-------- Task inputs
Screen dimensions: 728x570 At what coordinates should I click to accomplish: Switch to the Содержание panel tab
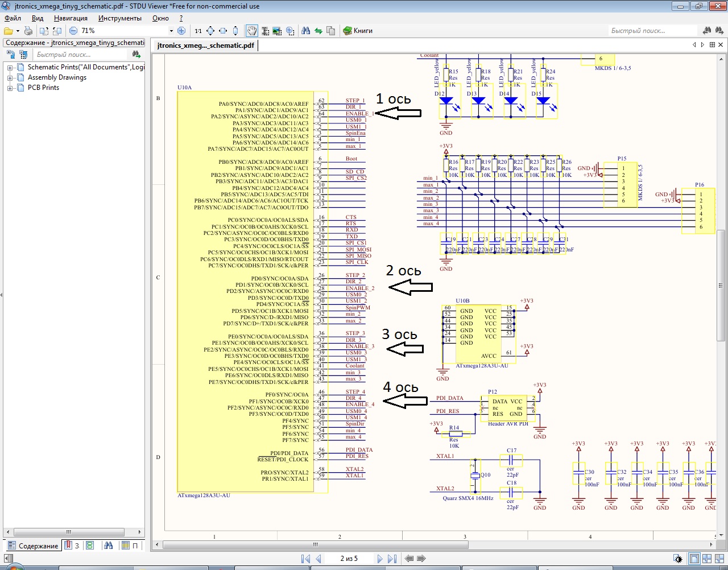pos(33,546)
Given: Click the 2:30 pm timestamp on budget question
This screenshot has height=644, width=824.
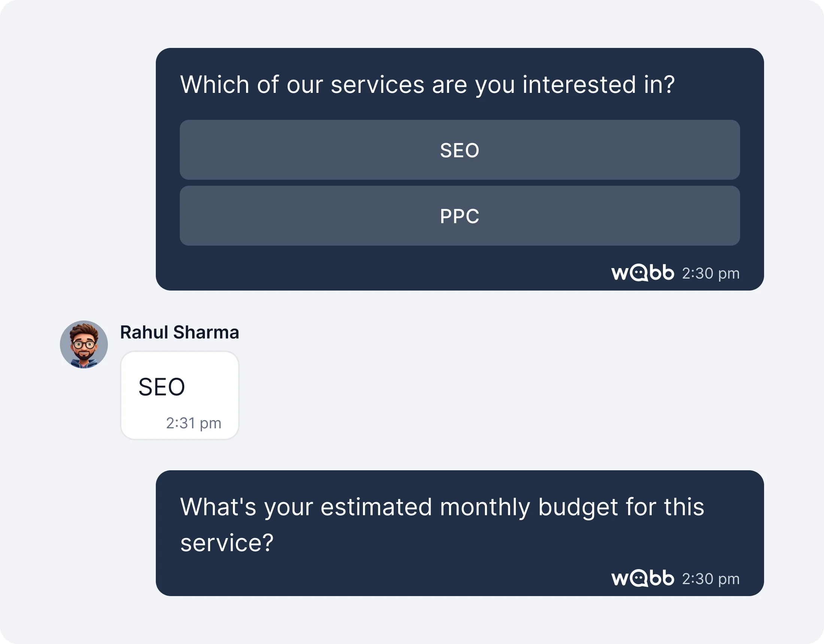Looking at the screenshot, I should pyautogui.click(x=710, y=579).
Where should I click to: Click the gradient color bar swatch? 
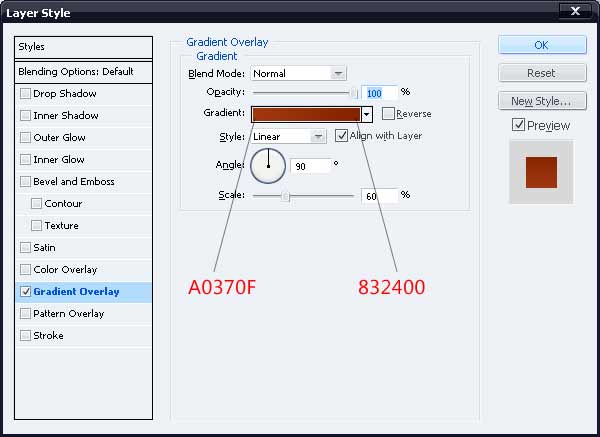click(306, 114)
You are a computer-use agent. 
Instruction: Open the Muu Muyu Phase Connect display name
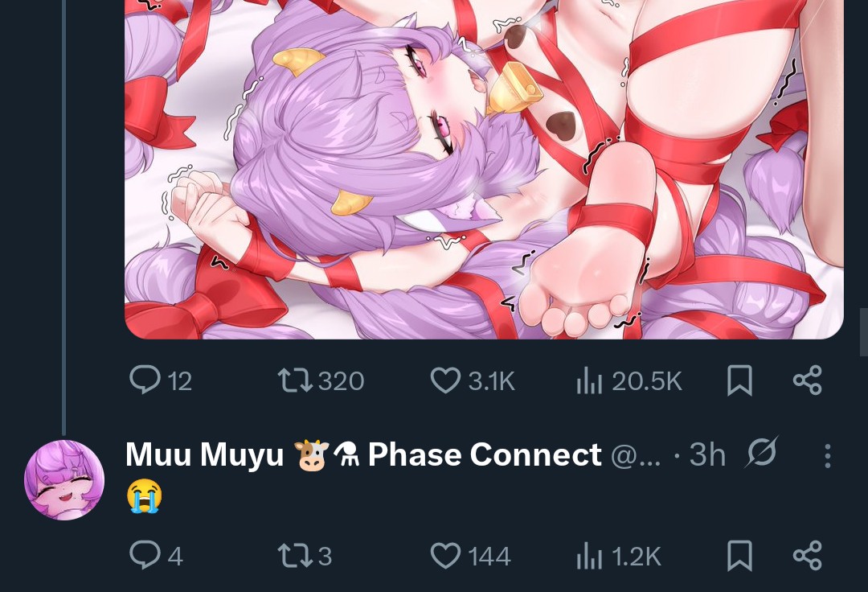point(363,454)
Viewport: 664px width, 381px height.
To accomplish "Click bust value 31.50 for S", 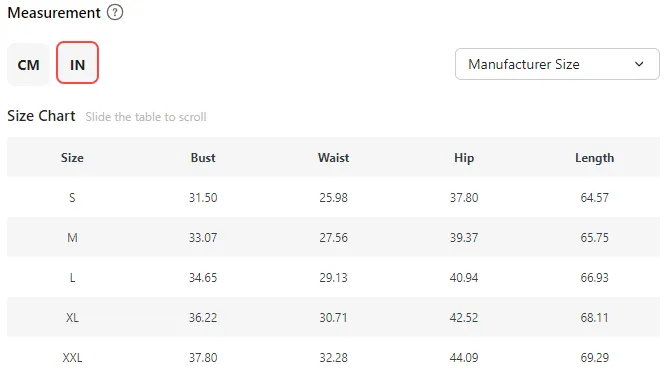I will point(203,198).
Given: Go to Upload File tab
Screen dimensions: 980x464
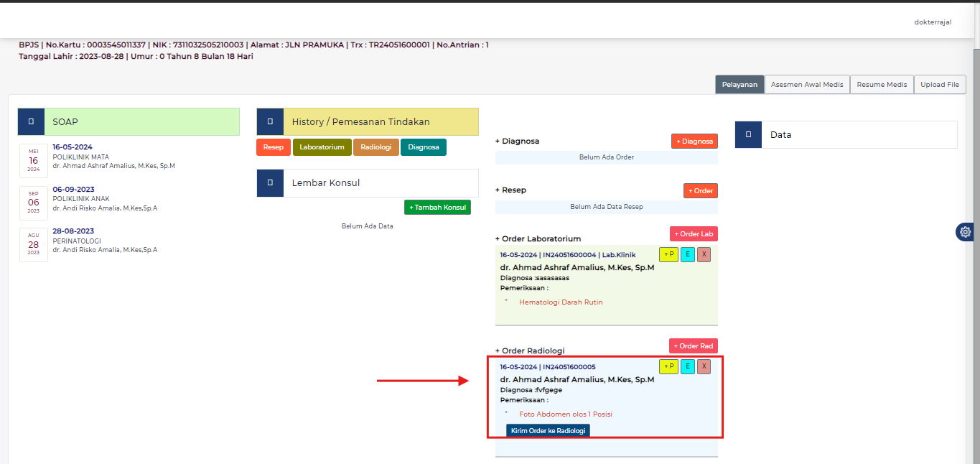Looking at the screenshot, I should tap(939, 85).
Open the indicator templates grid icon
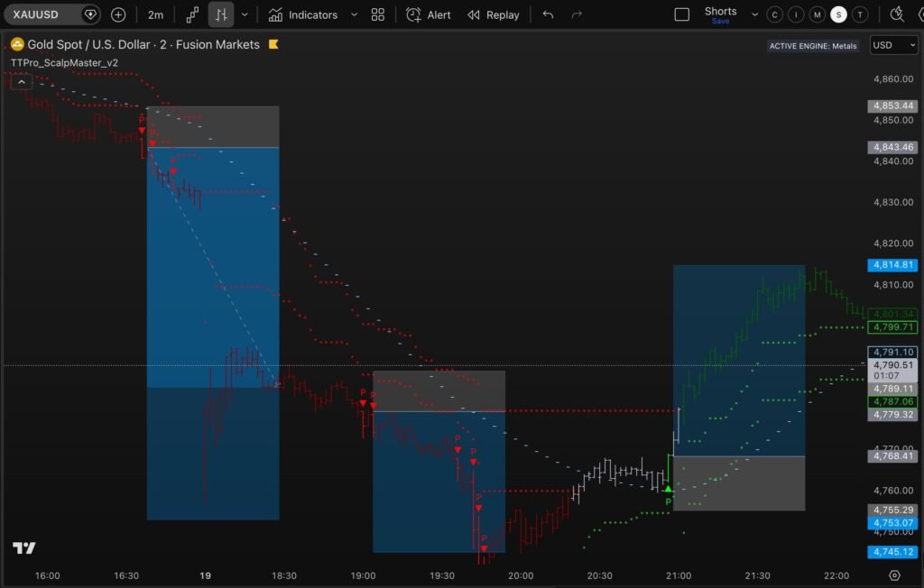Image resolution: width=924 pixels, height=588 pixels. pyautogui.click(x=378, y=14)
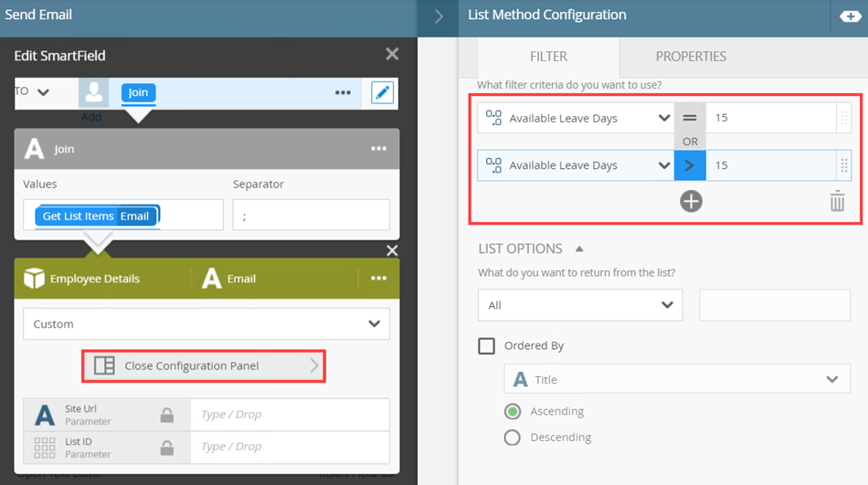The height and width of the screenshot is (485, 868).
Task: Click the add-person icon in TO field
Action: tap(93, 93)
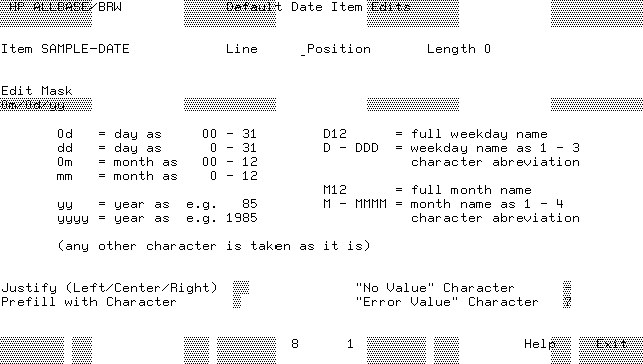Click the Item SAMPLE-DATE name

pos(65,49)
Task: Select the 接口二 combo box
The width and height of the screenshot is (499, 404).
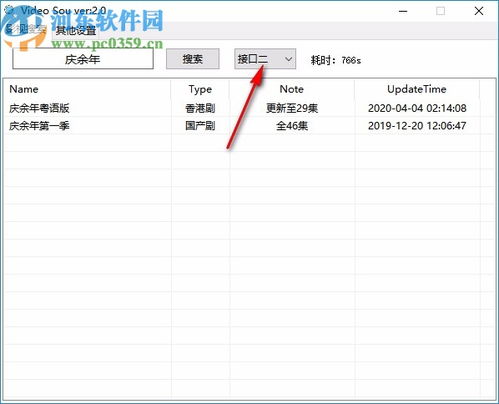Action: (265, 59)
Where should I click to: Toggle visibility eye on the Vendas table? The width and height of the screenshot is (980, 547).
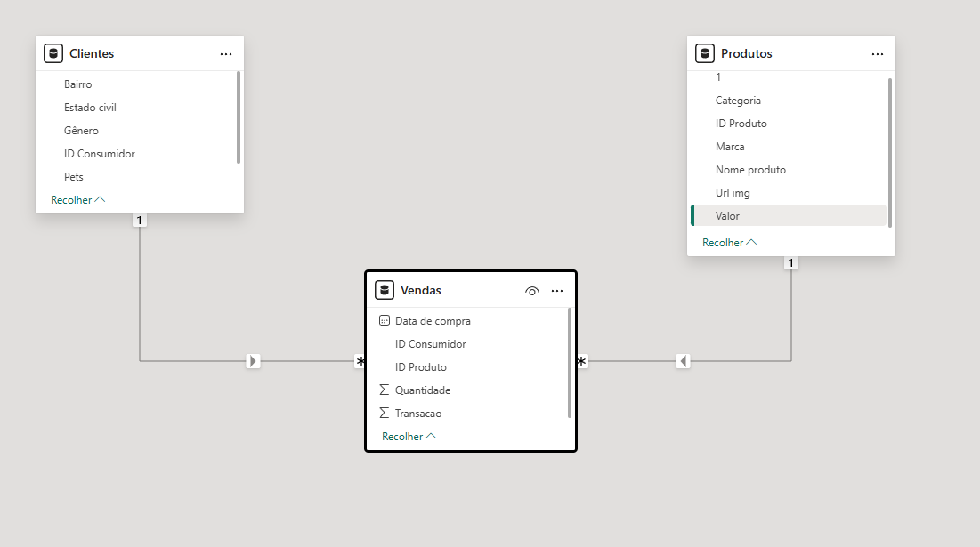click(532, 291)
----------------
◆ The task ◆
Return exactly the lines from the one containing "The width and height of the screenshot is (499, 404)." through the end of the records, leaving out every picture.

◆ Task output ◆
The width and height of the screenshot is (499, 404).
Action: (265, 59)
Where should I click to: Toggle visibility eye on the Vendas table? The width and height of the screenshot is (980, 547).
click(532, 291)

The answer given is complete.